[Work item] From the line with "For Readers (1029, 1326)" through the line with "[NIP COMMUNITIES AFFECTED", inclusive, return each line of the data below exactly and leave the rest out.

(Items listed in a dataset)
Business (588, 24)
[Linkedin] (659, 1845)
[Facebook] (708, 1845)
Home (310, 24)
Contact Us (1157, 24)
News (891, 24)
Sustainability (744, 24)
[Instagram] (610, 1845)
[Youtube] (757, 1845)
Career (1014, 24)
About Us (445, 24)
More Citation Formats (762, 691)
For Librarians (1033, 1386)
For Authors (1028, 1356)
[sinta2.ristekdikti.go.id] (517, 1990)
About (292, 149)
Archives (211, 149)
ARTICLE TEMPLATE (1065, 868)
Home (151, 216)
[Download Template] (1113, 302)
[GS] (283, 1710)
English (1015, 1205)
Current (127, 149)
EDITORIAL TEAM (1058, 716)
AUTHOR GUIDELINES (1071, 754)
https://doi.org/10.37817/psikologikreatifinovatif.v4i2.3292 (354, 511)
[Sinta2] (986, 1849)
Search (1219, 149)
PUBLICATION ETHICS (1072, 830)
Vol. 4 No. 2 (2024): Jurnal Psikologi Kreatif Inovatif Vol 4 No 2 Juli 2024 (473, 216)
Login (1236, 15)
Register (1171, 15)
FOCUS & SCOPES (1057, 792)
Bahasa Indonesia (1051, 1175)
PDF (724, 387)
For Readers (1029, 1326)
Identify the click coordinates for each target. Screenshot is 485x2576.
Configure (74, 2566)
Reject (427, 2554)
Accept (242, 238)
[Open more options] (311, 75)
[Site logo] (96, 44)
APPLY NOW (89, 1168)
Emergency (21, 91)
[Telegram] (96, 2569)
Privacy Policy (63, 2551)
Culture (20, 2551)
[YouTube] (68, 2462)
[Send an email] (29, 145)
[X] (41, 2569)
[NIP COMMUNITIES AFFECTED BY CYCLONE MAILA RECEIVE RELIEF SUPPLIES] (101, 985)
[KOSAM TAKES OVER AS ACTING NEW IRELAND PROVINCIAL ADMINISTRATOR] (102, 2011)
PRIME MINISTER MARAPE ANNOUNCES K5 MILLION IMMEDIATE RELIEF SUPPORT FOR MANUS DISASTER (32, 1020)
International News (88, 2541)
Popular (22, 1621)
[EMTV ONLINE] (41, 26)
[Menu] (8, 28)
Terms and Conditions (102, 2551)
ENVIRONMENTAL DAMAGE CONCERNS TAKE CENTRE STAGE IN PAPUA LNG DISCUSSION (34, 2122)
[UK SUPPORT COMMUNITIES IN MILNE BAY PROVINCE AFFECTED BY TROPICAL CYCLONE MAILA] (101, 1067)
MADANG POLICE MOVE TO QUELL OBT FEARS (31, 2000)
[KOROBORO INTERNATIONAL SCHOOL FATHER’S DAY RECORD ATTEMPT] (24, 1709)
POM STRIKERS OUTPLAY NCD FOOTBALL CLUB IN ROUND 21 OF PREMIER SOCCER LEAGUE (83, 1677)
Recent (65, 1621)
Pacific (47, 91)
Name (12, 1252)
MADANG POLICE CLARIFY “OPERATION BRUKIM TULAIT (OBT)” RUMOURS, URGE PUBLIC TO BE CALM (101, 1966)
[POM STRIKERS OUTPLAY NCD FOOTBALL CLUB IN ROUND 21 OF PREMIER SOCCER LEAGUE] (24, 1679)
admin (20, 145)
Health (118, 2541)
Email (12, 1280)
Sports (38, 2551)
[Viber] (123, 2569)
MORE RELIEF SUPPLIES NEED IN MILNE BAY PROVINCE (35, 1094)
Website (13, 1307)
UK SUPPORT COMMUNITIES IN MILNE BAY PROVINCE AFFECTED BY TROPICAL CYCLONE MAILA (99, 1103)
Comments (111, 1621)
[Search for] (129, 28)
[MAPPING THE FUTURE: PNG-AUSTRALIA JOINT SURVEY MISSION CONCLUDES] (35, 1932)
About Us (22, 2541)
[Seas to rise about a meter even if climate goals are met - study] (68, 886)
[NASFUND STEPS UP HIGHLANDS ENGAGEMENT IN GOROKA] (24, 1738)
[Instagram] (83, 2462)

[Task output]
For Readers (1029, 1326)
Identify the click coordinates for each target. Screenshot is 485x2576.
Configure (74, 2566)
Reject (427, 2554)
Accept (242, 238)
[Open more options] (311, 75)
[Site logo] (96, 44)
APPLY NOW (89, 1168)
Emergency (21, 91)
[Telegram] (96, 2569)
Privacy Policy (63, 2551)
Culture (20, 2551)
[YouTube] (68, 2462)
[Send an email] (29, 145)
[X] (41, 2569)
[NIP COMMUNITIES AFFECTED BY CYCLONE MAILA RECEIVE RELIEF SUPPLIES] (101, 985)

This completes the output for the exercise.